I forgot to mention that when we came in at first that he was supposed to “give her away” to me, which is why we were getting married right that moment, and in that hospital room. But when we came around the corner, and I saw him lying there, tubes in his hand and tubes in his nose, the old man was fast asleep, snoring even. I remember a couple folks in the room even tried waking him up, making polite sounds like clearing their throats or “accidentally” elbowing the wall. But it didn’t work, you know. I mean, he was out of it at that point.
So what happened was that I guess the preacher figured maybe if he spoke for a bit, you know, quoted from the good book, the sound of his voice might wake the old man up. So he started in with something from Luke or John, if I recall (I’m not too good with that kind of stuff), something Jesus had said about loving each other and family and whatnot, but the old man still wasn’t waking up. I’m a bit ashamed to admit it but for a moment there I couldn’t help but worrying that he’d just died right then, you know, as we walked into the room. And I also remember wondering just why in the hell no one bothered waking him up before we came in the room, since he couldn’t have just fallen asleep that second.
But anyway so the preacher kept getting louder and louder, you know, but he was sort of doing it, well, incrementally I guess, or in time or something, because it was kind of going along with what he was saying, getting more passionate I guess. And what happened was the preacher just kept getting louder, I think he was nervous or something, and soon he was practically shouting these words Jesus said about loving each other, which is pretty funny if you think about it, at least to me.
And finally the old man woke up, just as the poor preacher looked about out of hope, since he’d already read something like half a page or so. Everyone in the room sighed. And then, probably worried the old man might pass back out, the preacher guided the old man into “giving her away,” and of course a lot of people got teary-eyed, you know. It was actually pretty touching.

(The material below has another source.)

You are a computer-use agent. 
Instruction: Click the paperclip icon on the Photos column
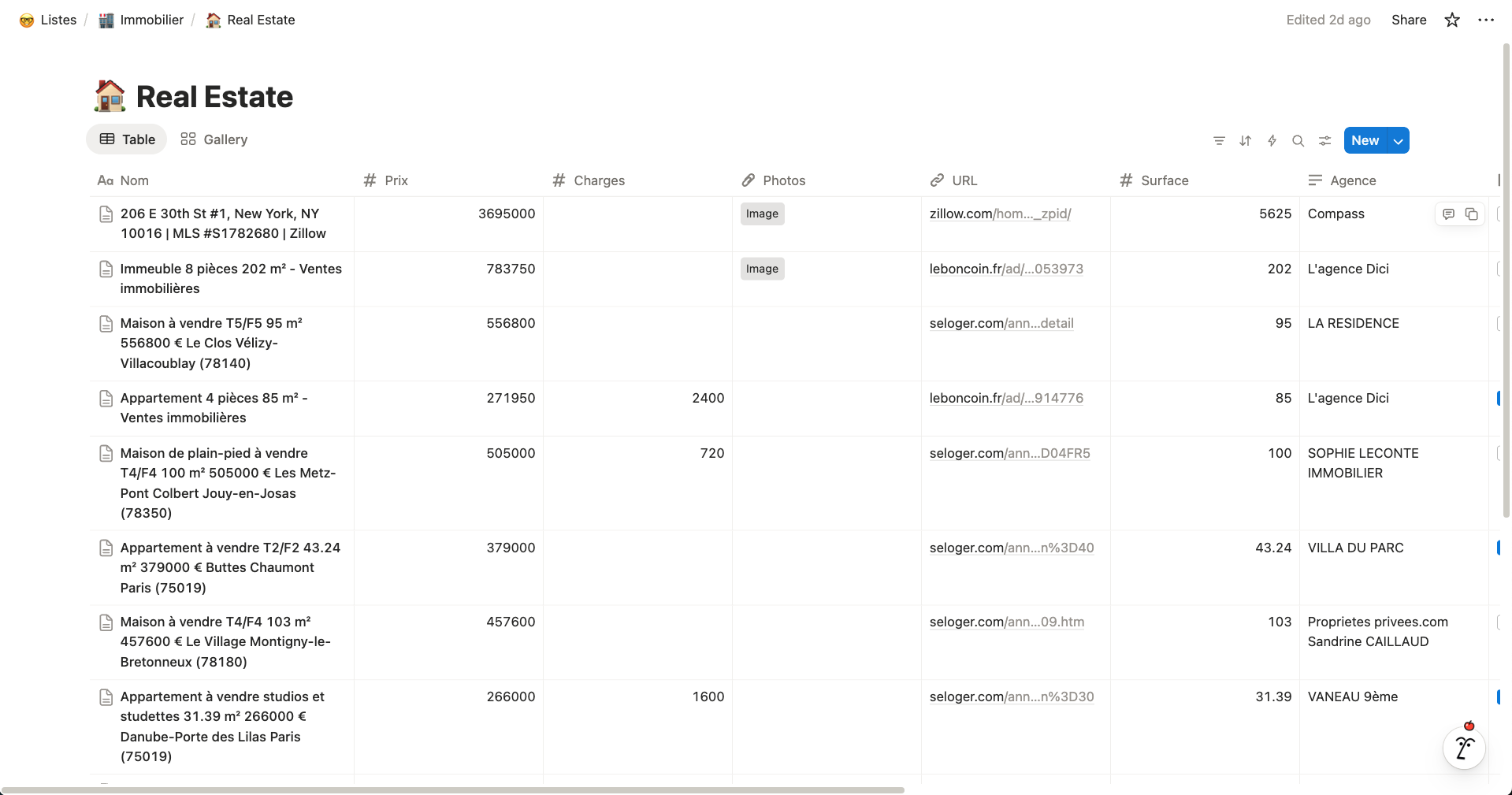tap(748, 180)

Then he’d read through the vows and all that, and we did the ring exchange thing, and it came time to end the ceremony and do the kiss. I remember we looked over at the old man during this, because what they’d had us do for the final part was move over to where the preacher had been, so everyone could see us clear and get their cameras and camcorders and all that ready. And so we looked over at the old man and he was staring at us, you see, staring as though he knew just what was going on. It was the first time he’d looked alright in a few weeks, and that just about broke everyone’s heart. My girl started crying a bit, and if you look at some of the pictures of us kissing you can kind of see her makeup running down a bit, if you look for it.
Then the ceremony ended and we all hung out for a couple hours in the hospital room, since that’s where we were doing the reception, too. We drank cider (the hospital wouldn’t let us bring alcohol, not even wine, inside, since it was supposedly it was against the law) and had cake and all that, and my wife looked real happy about it, and though it’s not really how I’d expected everything to go down, I guess I was pretty happy with it, too.
It would sound better if the old man died the next day or so, but it didn’t happen that way. Truth is, he actually hung on for a while after that. Everyone kept expecting it to happen, you know, any day, but he actually turned around quite a bit. They even let him out for a while, and he got to go back home one last time, though he still had to stay in bed. We’d go by and visit a lot and then one day he wasn’t taking his pills so they had to bring him back and give them to him through an IV or whatever. And he got worse and then better and then worse again and then finally he died, about a month or so after the wedding.